Ini sebagian bukti betapa Bali menjadi ‘surga’, tempat yang nyaman untuk berlindung bagi semua orang. Lebih-lebih dalam keadaan darurat, Bali menjamin keamanan dan ke selamatan jiwa-jiwa. Di masa silam, jejak Bali yang menyelamatkan bagi umat manusia masih terekam kuat. Dikisah kan, Rsi Markandya, seeorang yang suci yang hidup pada masa Majapahit, menemukan obat alami yang menyembuhkan berbagai penyakit di sebuah sungai di desa yang kini bernama Ubud. Di Ubud, terasa kuat sikap tuan rumah yang baik (be a good host) bagi setiap pendatang, memperlakukan tamu secara baik (treat your guest properly) dan membangun sebuah ‘rumah’ yang nyaman bagi turis (building a home sweet home).
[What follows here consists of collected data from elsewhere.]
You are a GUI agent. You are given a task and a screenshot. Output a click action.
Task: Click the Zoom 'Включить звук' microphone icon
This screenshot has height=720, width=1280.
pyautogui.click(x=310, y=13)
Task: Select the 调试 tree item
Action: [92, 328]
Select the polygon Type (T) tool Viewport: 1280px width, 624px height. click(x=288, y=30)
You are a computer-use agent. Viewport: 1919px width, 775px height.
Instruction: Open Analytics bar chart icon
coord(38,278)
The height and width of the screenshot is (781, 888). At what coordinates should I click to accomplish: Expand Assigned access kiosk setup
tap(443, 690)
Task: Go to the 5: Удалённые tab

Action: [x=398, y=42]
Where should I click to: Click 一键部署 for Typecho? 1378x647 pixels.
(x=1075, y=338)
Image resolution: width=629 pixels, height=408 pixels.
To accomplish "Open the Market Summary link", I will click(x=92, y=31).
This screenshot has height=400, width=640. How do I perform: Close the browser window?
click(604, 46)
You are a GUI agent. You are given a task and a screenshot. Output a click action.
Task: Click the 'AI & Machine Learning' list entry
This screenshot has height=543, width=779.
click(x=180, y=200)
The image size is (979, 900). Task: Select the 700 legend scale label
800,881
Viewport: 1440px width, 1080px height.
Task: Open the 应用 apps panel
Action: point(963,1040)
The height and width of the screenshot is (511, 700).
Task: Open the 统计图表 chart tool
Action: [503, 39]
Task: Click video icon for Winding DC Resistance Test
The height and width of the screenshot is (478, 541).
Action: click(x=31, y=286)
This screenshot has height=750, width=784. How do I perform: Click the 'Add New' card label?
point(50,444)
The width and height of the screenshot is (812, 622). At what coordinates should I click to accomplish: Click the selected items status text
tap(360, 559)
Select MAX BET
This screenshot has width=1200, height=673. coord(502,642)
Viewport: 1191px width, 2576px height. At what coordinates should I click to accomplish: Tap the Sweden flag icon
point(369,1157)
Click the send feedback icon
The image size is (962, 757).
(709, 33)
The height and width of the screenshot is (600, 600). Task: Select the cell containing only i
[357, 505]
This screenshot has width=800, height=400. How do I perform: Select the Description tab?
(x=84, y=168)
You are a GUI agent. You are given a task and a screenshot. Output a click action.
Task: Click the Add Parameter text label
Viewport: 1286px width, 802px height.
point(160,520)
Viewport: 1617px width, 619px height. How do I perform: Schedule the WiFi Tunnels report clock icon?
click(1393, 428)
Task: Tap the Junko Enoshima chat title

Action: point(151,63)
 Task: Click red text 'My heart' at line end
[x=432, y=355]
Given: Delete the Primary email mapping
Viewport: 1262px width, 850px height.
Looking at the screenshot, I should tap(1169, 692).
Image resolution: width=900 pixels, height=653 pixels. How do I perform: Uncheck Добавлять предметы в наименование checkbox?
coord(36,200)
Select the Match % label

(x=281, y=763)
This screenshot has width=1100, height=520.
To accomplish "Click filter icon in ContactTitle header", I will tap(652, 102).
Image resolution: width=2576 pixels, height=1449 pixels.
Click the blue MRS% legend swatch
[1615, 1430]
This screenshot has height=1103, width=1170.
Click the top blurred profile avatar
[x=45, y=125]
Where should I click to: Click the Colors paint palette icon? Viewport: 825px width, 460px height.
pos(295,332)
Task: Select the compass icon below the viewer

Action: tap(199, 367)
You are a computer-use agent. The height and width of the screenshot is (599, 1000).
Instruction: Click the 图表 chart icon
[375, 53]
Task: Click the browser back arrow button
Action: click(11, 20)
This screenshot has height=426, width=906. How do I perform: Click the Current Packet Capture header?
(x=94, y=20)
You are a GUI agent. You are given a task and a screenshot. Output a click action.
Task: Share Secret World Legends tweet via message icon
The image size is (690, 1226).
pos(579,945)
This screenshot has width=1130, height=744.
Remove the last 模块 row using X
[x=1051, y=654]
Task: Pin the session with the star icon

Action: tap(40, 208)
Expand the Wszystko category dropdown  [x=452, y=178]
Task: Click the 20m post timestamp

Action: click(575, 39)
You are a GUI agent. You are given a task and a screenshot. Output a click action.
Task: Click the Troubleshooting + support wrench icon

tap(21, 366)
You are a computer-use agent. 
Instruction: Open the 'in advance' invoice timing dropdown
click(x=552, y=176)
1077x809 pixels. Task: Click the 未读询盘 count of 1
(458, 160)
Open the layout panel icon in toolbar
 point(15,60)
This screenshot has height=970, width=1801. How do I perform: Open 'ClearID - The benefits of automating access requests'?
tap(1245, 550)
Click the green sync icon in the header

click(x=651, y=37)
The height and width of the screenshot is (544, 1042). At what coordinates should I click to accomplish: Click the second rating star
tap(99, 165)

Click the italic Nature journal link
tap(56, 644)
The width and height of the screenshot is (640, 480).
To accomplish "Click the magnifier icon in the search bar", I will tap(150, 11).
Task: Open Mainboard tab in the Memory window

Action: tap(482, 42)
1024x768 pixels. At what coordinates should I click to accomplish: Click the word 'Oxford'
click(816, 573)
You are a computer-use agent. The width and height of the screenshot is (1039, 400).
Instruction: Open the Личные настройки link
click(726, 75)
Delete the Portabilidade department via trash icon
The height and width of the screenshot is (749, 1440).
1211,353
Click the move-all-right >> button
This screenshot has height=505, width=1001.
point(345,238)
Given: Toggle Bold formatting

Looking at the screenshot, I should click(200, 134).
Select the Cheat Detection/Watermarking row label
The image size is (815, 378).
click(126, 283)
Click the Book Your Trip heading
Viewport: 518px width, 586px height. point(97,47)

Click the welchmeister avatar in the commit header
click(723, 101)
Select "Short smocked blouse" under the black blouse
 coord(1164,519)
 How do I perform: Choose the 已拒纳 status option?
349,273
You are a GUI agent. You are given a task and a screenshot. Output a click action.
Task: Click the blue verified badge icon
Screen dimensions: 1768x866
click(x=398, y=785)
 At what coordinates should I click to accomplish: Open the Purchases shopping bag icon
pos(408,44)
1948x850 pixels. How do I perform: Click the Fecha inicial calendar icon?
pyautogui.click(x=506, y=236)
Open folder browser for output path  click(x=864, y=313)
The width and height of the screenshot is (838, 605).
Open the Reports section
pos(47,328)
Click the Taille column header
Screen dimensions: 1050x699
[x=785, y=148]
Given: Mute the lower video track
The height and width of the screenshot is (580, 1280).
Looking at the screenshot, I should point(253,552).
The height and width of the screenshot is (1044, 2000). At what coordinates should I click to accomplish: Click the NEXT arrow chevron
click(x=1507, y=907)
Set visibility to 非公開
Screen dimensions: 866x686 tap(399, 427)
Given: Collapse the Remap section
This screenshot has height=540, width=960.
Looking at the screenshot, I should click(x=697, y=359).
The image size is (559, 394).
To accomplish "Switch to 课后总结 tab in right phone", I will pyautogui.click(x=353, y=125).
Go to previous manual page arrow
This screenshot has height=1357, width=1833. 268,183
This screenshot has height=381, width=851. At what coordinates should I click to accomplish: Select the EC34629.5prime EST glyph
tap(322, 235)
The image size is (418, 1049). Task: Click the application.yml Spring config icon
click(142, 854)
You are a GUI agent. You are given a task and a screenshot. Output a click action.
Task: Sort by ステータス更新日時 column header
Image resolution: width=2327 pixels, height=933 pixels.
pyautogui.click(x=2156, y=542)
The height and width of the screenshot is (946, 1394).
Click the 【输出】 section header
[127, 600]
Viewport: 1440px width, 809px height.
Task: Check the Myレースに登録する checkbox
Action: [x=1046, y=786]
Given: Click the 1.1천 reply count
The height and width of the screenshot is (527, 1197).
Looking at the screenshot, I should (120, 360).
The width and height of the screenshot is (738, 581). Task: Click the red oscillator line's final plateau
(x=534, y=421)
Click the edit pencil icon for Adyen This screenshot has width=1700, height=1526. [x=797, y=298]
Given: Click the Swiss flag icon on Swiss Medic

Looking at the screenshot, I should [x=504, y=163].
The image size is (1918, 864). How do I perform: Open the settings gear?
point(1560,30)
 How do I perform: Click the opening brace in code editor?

Ubud, Kota Terbaik Ketiga di Asia
Hermawan Kartajaya (2009) menyatakan, karakteristik manajemen dan keseluruhan Ubud merupakan kisah sukses penerapan prinsip marketing 3.0 yang dewasa ini menjadi metode yang pas di era human-centric ini. Era customer-centric dengan pendekatan marketing 1.0 dan era customer-centric dengan pola marketing 2.0 telah berlalu. Dalam konsep marketing 3.0, sinergi antara profit oriented dengan tanggung jawab sosial penciptaan nilai-nilai positif untuk umat manusia (komunitas lokal khususnya), alam dan lingkungan hidup, kebudayaan dan kearifan lokal, merupakan suatu keniscayaan.
Karena itu, tak heran Ubud kembali menorehkan prestasi yang membanggakan pariwisata Indonesia. Destinasi berbasis pedesaan yang terletak di Kabupaten Gianyar, Bali, itu, berhasil masuk sebagai kota terbaik ketiga di Asia oleh majalah asing Travel + Leisure. Di peringkat pertama Hon An (Vietnam), dan di peringkat kedua Chiang Mai (Thailand). Sedangkan di peringkat dunia, Ubud berada di urutan 15 teratas. Model destinasi berkualitas seperti Ubud layak direplikasi di daerah lain di Tanah Air untuk merebut masa depan pasar wisatawan, khususnya wisatawan mancanegara.
Akar dari kualitas destinasi Ubud terletak pada kemampuan destinasi tersebut memberikan pengalaman. yang menyenangkan dan mendalam bagi siapa saja yang berkunjung ke sana. Dalam konsep turisme, Ubud menawarkan total experience, yang mampu memenuhi kebutuhan jiwa yang mendalam bagi setiap wisatawan, yakni kesegaran jiwa, kebahagiaan.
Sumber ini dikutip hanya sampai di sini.